• Hallo zusammen.
    Ich habe einen 1,5 Jahre alten Yorcki(Asterix) und seit 3 Monaten einen Yorckimischling(Obelix) dazu, der jetzt ein halbes Jahr alt ist.

    Asterix war immer sehr ruhig, aber seit Obi da ist, hat er einen besonderen Beschützerinstinkt entwickelt. Obelix ist (wie sein Papa) ein Hund , der viel durch Lautäußerung mit uns spricht.

    Egal, welche Situation, Obelix bellt, um Asterix zum Spielen zu animieren, er bellt, weil Asterix den Kauknochen hat, den er grade will etc.

    Draußen im Garten bellen beide stark bei Passanten und lassen sich schwer ablenken oder beruhigen.

    Wir wohnen in einem 3-Parteien-Miethaus und ich habe Angst, dass sich mal jemand über das Bellen beschwert(obwohl die Nachbarn auf Nachfrage schon mal gesagt haben, es würde sie nicht stören).

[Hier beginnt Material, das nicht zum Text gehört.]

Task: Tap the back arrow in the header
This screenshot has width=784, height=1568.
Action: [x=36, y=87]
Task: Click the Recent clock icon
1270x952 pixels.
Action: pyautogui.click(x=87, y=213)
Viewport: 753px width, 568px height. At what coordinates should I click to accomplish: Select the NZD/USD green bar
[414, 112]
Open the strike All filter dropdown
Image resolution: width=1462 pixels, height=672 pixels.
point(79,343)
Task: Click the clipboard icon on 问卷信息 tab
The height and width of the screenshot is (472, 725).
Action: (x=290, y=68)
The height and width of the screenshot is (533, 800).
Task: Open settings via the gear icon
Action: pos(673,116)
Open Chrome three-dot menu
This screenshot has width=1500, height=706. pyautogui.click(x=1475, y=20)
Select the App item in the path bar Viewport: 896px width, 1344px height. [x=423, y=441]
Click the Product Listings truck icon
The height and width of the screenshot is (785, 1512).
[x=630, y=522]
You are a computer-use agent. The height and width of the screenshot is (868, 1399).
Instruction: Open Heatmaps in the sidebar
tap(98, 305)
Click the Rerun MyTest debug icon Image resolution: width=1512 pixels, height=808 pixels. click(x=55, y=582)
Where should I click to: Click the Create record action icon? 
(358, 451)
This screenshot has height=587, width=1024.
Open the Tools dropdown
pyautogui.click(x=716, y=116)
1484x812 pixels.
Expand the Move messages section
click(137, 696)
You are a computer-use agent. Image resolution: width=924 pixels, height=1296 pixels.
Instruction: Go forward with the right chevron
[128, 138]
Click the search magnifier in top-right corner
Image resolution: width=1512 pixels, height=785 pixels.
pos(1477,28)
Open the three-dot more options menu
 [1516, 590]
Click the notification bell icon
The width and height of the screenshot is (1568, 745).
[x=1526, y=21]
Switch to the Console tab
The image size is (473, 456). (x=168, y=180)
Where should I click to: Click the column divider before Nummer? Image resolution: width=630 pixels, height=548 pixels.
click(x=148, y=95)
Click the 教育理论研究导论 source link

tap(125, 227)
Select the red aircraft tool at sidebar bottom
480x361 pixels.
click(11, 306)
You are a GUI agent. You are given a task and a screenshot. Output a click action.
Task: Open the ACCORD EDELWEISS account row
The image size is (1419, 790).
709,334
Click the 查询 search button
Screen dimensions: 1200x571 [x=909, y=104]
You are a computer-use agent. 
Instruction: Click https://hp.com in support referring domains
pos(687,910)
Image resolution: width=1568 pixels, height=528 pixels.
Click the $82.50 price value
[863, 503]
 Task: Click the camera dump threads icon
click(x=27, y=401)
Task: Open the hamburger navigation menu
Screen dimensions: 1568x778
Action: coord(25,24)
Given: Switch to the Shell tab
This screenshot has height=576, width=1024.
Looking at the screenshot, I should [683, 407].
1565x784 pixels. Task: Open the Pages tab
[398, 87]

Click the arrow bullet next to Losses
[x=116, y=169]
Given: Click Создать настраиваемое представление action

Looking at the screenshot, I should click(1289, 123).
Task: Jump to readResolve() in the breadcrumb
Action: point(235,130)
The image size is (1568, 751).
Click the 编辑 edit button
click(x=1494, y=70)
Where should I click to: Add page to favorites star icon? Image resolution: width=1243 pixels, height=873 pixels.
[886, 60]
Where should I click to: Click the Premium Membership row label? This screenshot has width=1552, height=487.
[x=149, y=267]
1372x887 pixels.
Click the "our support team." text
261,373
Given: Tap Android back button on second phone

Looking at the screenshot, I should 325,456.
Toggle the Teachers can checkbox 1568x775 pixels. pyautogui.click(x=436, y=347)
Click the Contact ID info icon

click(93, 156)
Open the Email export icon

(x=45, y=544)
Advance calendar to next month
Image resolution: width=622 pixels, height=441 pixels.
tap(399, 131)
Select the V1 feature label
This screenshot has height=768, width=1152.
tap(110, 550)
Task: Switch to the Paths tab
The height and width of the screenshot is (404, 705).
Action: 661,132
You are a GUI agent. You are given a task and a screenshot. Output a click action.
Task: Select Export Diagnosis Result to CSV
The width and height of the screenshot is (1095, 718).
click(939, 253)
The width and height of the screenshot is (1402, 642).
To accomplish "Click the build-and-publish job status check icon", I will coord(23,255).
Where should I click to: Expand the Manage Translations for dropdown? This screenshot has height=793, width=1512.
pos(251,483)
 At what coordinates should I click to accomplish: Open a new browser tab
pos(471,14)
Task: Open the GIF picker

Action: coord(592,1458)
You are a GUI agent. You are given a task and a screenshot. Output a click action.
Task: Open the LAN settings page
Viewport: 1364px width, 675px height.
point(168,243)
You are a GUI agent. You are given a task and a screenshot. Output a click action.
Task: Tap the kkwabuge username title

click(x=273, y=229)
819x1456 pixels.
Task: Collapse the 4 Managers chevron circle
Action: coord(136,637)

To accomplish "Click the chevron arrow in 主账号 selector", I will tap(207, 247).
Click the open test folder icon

    Mir ist klar, dass das Bellen normal ist, hätte es aber lieber, wenn sie nur ein Mal anschlagen und sich einfach von mir beschützen lassen würden :hust: Ich beruhige sie ja immer(Schreien klingt ja für sie auch nur wie Bellen) und belohne, wenn sie mit dem Bellen aufhören.

    Im Tierbedarfshandel habe ich von elektronischen Geräten gelesen, die man in der Wohnung oder Garten aufhängen kann und was das Kläffen unterbinden soll. Aber das ist doch sicher Tierquälerei(ich glaube, da wird ein für die Hunde unangenehmer Ton ausgelöst)!

    Tipps??

    Danke Euch.

    Liebe Grüße

    Ute & die Gallier

  • Das Bellen schient bei ihm ein Zeichen u.a. von Frust zu sein. Bei mir gab es für Bellen ein Abbruch der Interaktion (spielen, wegschicken usw.)

    Wie verhält sich denn der andere an der Leine, wenn der junge Hund nicht dabei ist?
    Hier heißt es getrennt Gassi gehen und bei jeden Hund einzeln an dem Problem arbeiten (Lernen durch Nachahmung findet sonst statt).